Columna publicada en Chile B, 09.10.2015

El proyecto de gratuidad universitaria anunciado por el Gobierno amenaza con poner en jaque nuestro sistema de educación superior. Nadie está conforme, y con razón, porque se ha puesto en evidencia el sesgo ideológico y la improvisación del Ejecutivo en estas materias. Por de pronto, las reglas de juego no están claras: se desconoce el mecanismo bajo el cual se implementará la propuesta. Lo único que sabemos es que “el próximo año los estudiantes que pertenezcan al 50% más vulnerable del país, que estudien en entidades que no tengan lucro y que cumplan criterios de acreditación y participación no van a pagar su educación”.

Los detalles concretos sobre cuáles serán estos requisitos, cuántos serán los alumnos beneficiados y la cantidad de recursos que recibirán las instituciones que se acojan al proyecto se informarán en diciembre. Cualquier universidad mínimamente seria ya ha planificado su año 2016 a esas alturas y, por tanto, la incertidumbre dista de ser trivial.
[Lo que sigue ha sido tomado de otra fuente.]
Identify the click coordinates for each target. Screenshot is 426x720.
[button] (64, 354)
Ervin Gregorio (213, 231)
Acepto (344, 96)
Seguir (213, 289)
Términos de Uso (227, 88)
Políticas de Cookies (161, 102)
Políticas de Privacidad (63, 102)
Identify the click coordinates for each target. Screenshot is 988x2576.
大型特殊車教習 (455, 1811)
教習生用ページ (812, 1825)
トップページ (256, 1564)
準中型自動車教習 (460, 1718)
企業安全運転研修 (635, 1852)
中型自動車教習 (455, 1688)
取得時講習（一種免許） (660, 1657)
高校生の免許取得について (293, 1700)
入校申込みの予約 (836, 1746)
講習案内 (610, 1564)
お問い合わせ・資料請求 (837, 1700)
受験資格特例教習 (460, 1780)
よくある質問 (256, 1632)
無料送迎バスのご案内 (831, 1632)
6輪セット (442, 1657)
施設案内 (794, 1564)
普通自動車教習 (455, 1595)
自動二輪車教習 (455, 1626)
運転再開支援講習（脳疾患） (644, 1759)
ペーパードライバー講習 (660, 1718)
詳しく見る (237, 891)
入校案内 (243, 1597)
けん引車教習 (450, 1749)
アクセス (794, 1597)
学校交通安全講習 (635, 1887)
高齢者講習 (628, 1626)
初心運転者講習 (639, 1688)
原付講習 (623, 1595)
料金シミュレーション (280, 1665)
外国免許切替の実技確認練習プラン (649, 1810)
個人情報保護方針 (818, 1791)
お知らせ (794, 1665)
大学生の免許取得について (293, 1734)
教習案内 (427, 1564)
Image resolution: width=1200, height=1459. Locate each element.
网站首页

Algunos planteles, además, miran con preocupación la pérdida de autonomía que implicaría someterse a las condiciones que plantea la gratuidad: fijación de aranceles regulados, cambios al sistema de administración y gobierno, reformulación de los programas de estudio, acortar las carreras, impulsar una relación directa entre el Estado y el alumno (sin mediación de la universidad), entre otras consecuencias. Esto se parece bastante a dejar de ser lo que son y pasar a convertirse en universidades estatales sin posibilidad de llevar adelante sus proyectos educativos propios.

El nuevo sistema de financiamiento tampoco parece adecuado. Los aportes destinados a las universidades para cubrir la gratuidad, según la información disponible, podrían resultar insuficientes para cubrir los gastos, sobre todo para aquellas que no reciben aportes basales del Ministerio de Educación. Eventualmente esto podría significar o la quiebra de muchas casas de estudio ­—como lo ha advertido el Rector de la Universidad Alberto Hurtado— o, el otro escenario, una significativa reducción del tamaño de ciertos planteles, lo que sin duda afectaría su calidad académica y sus perspectivas de expansión en diferentes ámbitos.

Todo esto raya en el absurdo cuando recordamos que el objetivo de esta reforma, supuestamente, es terminar con las desigualdades en la educación superior. En efecto, los análisis preliminares muestran que el nuevo sistema puede llegar a ser más segregado que el actual. Las universidades que no puedan o no quieran acogerse a la gratuidad sólo podrán aceptar alumnos con mayores recursos, pues ya no habrá posibilidad de optar a becas o a créditos.

Si aquello que se pretende es beneficiar a los sectores más vulnerables, es incomprensible que la mayor parte de las instituciones de educación técnica queden fuera de la nueva política, siendo que el 85% de sus estudiantes pertenecen a los dos primeros quintiles.

Naturalmente tenemos problemas, pero Chile puede enorgullecerse de su sistema universitario, de su calidad y prestigio, que ha permitido a algunas de sus instituciones ubicarse en el primer lugar a nivel latinoamericano y dentro de los mejores rankings a nivel mundial. Ciertamente es necesario implementar cambios estructurales para corregir ciertas injusticias —algunas muy profundas— presentes en el actual modelo. Sin embargo, la premura por llevar a cabo una reforma de tal magnitud, sin considerar todos los elementos que están en juego, no sólo impide avanzar hacia una mejor educación, sino que además pone en peligro los logros alcanzados. Por el bien del país, es necesario buscar otro camino.